We comply with GDPR (General Data Protection Regulation) in spirit and practice, though our compliance is fairly straightforward because we barely collect any data. If you’re an EU resident and want to exercise your rights under GDPR (access, rectification, erasure, portability), contact us. Given that we essentially have nothing but server logs with your IP address, the “erasure” request is mostly academic, but we’ll honor it.
Changes to This Policy
If we change this privacy policy, we’ll update the “Last updated” date at the top. We won’t start collecting data without telling you. We won’t add analytics and pretend it was always there. If we ever add features that involve data collection (like a newsletter or user accounts), we’ll update this policy first and make the changes obvious.
But honestly? We built this site specifically to be lightweight and privacy-respecting. Changing that would contradict our entire reason for existing.
Your Rights
Depending on where you live, you may have specific legal rights regarding your data:
GDPR (EU/EEA): Right to access, rectification, erasure, restriction of processing, data portability, and objection. Since we don’t collect personal data beyond server logs, most of these rights are moot. But we’ll respond to any valid request.
CCPA/CPRA (California): Right to know what data is collected, right to delete, right to opt out of sale.

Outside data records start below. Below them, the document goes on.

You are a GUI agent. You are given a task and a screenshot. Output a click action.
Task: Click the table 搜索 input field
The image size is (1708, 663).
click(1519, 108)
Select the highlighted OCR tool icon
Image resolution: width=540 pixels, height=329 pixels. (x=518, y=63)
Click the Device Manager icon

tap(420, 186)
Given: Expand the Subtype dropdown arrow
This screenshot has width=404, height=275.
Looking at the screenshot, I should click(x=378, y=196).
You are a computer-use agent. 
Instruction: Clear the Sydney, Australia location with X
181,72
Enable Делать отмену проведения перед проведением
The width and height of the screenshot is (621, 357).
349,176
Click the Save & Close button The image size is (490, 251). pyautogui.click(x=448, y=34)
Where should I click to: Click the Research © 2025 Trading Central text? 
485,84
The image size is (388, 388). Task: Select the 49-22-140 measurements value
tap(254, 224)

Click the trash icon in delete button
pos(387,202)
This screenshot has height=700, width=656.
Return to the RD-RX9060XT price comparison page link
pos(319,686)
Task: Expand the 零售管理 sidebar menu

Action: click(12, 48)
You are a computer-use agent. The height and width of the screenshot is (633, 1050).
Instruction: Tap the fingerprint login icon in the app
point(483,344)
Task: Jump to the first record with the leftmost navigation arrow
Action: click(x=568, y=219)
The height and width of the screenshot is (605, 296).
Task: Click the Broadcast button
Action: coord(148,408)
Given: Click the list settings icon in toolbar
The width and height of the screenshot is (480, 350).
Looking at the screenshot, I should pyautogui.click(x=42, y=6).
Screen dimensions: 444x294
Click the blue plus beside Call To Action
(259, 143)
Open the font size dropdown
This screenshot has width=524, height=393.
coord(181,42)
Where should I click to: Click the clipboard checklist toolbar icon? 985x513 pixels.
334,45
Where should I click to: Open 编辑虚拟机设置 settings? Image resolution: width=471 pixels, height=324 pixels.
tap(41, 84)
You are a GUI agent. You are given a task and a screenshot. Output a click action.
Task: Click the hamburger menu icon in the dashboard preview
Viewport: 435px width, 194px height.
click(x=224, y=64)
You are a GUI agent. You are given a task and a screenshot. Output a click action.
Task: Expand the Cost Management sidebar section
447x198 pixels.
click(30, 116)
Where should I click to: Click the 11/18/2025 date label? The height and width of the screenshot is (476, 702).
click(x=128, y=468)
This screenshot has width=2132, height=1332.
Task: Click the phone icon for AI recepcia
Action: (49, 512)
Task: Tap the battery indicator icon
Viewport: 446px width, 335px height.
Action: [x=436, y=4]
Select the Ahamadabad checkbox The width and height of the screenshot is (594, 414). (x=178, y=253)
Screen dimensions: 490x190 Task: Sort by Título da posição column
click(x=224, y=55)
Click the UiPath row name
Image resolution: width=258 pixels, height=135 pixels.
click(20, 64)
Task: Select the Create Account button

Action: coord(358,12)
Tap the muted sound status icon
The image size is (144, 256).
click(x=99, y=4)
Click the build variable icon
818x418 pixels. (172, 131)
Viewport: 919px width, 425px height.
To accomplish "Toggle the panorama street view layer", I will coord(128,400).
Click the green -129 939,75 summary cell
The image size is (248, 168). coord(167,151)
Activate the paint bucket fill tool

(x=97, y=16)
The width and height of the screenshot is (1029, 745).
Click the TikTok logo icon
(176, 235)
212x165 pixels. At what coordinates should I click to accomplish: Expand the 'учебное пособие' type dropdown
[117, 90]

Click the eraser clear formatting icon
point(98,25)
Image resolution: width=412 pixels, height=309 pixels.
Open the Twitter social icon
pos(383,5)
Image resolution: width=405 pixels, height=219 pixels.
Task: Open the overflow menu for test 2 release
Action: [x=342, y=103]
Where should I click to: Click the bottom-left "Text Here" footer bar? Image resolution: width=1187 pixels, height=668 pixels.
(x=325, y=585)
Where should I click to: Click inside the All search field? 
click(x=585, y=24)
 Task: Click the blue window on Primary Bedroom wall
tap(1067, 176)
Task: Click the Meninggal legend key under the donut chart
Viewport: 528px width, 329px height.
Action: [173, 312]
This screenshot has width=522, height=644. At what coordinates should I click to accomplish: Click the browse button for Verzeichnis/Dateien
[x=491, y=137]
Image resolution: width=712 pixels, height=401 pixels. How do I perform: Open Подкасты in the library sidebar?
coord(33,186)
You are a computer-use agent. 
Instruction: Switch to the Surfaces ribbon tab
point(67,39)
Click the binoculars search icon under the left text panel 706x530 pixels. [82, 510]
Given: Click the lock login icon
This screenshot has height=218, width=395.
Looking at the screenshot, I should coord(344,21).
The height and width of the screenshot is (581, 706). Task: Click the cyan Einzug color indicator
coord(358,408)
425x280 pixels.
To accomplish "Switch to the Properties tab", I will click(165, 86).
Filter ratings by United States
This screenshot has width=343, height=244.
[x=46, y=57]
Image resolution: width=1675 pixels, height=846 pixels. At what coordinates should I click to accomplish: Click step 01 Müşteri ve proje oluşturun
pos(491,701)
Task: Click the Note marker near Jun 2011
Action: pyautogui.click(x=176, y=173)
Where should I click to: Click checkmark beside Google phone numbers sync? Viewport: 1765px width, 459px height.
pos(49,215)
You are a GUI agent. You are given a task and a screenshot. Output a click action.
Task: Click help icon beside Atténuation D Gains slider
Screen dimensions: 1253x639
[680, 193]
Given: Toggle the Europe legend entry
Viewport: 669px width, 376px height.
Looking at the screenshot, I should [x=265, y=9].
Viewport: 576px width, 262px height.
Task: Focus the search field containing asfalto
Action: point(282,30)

We don’t sell data, we barely collect data, and this policy tells you everything there is to know.
LGPD (Brazil), PIPA (South Korea), PDPA (Singapore/Thailand): Similar rights to GDPR. Same response: we don’t have much data, and what we have we don’t share.
If your jurisdiction has privacy laws we haven’t mentioned, the principle is the same: we collect minimal data, we don’t share it, and we’ll honor reasonable requests regarding it.
Contact
If you have questions about this privacy policy or want to exercise any privacy rights, reach out through the channels listed on whatismyip.technology. We’ll respond to privacy inquiries within a reasonable timeframe (usually a few days, but we’re a small team, so please be patient).
The Honest Summary
We built a static website that explains networking concepts. We don’t track you. We don’t profile you. We don’t sell your data because we don’t have meaningfully useful data to sell. Our server writes standard access logs that contain your IP address and what page you visited, and those logs exist primarily so we can tell if the site is broken.
That’s really all there is to it. If every website’s privacy policy were this boring, the internet would be a significantly better place.